**What the task asks**:
If a line of the entries below includes the word "computer", it counts; state the total and nothing further.

++++ Dataset records

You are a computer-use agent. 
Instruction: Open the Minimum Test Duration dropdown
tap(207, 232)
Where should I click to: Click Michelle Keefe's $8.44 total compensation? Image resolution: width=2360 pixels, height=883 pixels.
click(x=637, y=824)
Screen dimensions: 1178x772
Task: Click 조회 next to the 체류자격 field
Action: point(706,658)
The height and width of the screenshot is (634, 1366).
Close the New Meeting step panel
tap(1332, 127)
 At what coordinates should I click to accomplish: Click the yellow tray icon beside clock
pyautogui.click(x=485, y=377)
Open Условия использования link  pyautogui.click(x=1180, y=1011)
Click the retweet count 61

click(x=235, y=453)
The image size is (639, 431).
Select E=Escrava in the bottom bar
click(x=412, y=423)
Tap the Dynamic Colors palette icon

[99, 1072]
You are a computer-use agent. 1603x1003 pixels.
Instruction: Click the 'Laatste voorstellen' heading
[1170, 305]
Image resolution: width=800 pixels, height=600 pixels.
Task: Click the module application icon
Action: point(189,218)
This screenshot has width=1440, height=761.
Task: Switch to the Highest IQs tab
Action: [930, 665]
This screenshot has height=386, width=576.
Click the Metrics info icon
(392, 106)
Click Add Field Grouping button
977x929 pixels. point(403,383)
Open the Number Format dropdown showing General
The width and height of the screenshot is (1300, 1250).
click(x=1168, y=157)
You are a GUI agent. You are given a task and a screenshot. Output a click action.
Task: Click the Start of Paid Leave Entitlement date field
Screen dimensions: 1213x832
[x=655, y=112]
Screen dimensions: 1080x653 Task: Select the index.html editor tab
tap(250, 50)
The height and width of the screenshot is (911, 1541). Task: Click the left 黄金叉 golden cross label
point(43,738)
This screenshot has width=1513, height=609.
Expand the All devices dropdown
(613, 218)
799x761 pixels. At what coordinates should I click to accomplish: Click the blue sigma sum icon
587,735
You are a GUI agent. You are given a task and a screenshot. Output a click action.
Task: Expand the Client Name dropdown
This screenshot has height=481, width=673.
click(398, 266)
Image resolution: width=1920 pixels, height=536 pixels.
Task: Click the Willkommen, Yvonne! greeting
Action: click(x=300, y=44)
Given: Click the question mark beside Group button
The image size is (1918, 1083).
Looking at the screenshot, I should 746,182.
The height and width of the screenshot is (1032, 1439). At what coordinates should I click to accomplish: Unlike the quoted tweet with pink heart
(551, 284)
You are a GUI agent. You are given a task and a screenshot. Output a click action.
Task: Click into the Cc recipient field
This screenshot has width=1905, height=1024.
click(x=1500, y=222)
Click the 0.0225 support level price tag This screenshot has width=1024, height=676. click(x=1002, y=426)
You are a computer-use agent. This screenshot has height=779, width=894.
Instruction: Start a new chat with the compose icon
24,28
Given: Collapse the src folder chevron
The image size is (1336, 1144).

++++++++

**Answer to this problem**:
3